> [Dataset]
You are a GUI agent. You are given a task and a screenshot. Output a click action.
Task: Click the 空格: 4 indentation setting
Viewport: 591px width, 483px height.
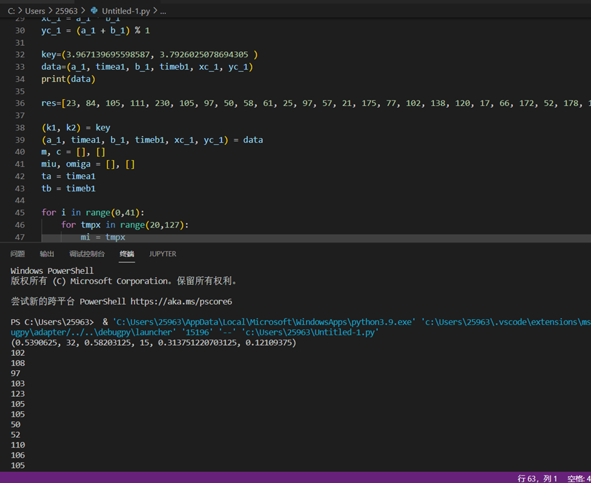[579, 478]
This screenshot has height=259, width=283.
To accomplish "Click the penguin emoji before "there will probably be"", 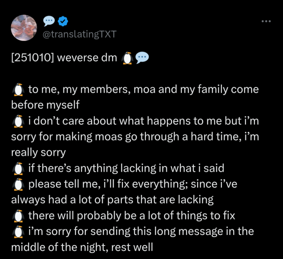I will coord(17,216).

...

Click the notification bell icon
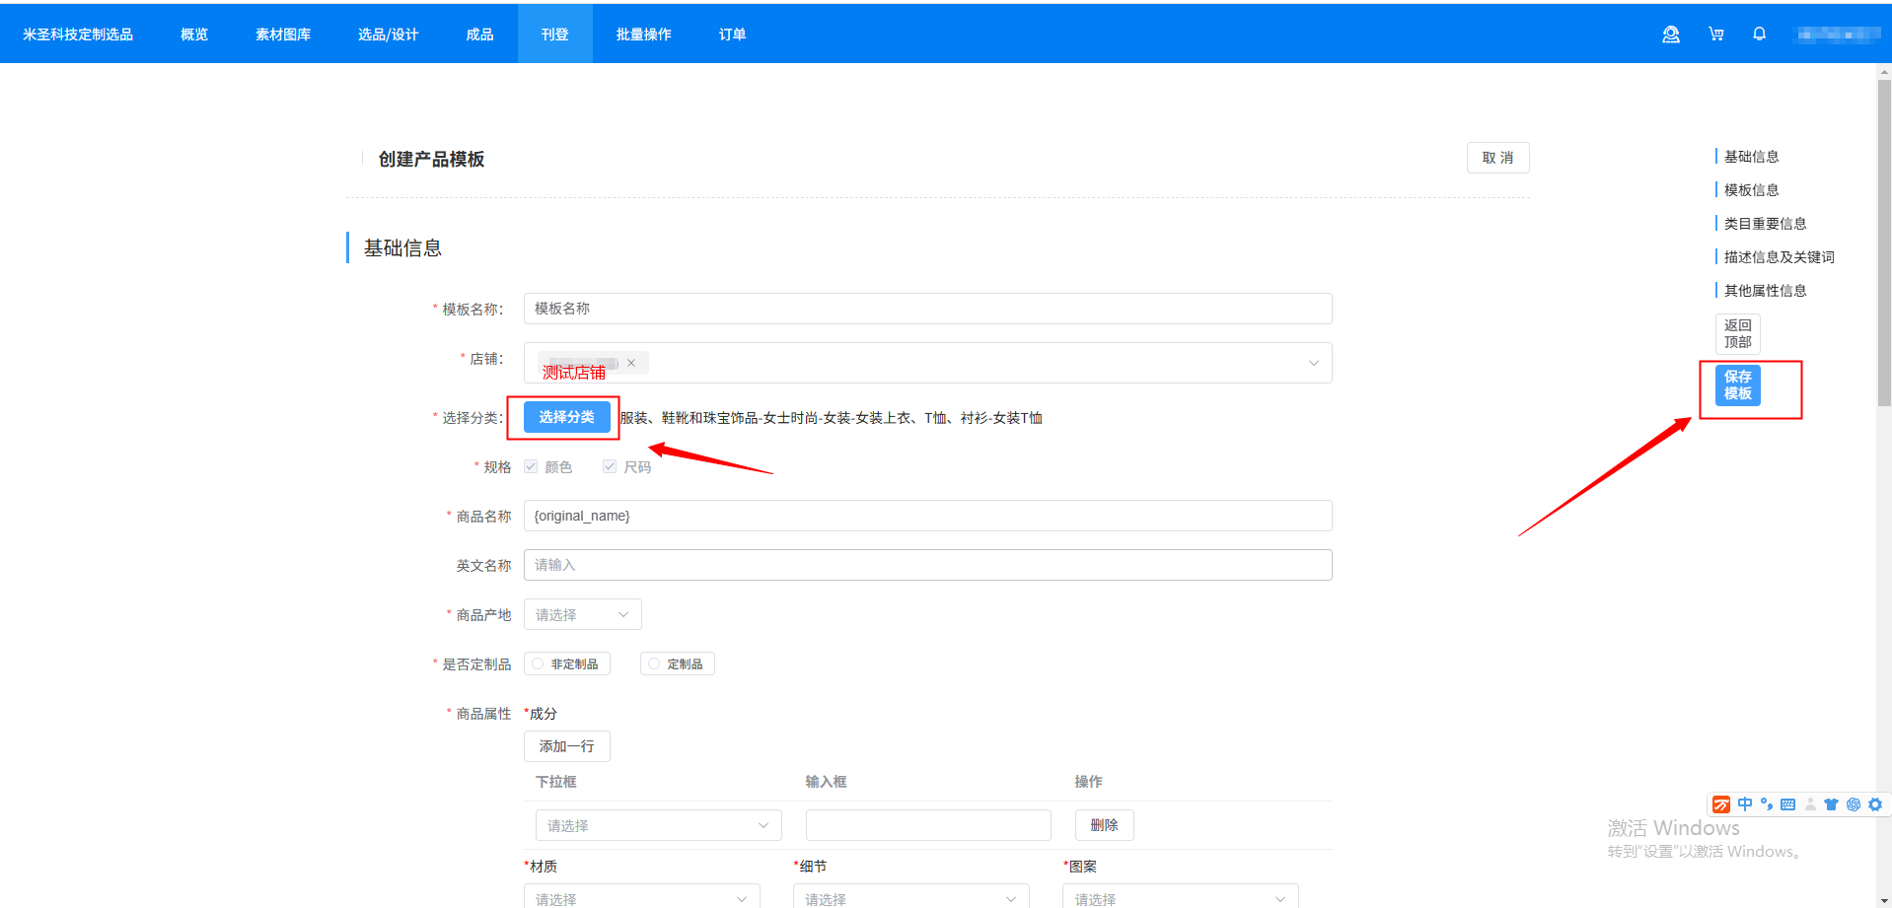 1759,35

> [The task]
Each line above that has the word "screenshot" should be copied.

> [Exercise output]
You are a GUI agent. You are given a task and a screenshot. Output a click action.
This screenshot has height=259, width=283.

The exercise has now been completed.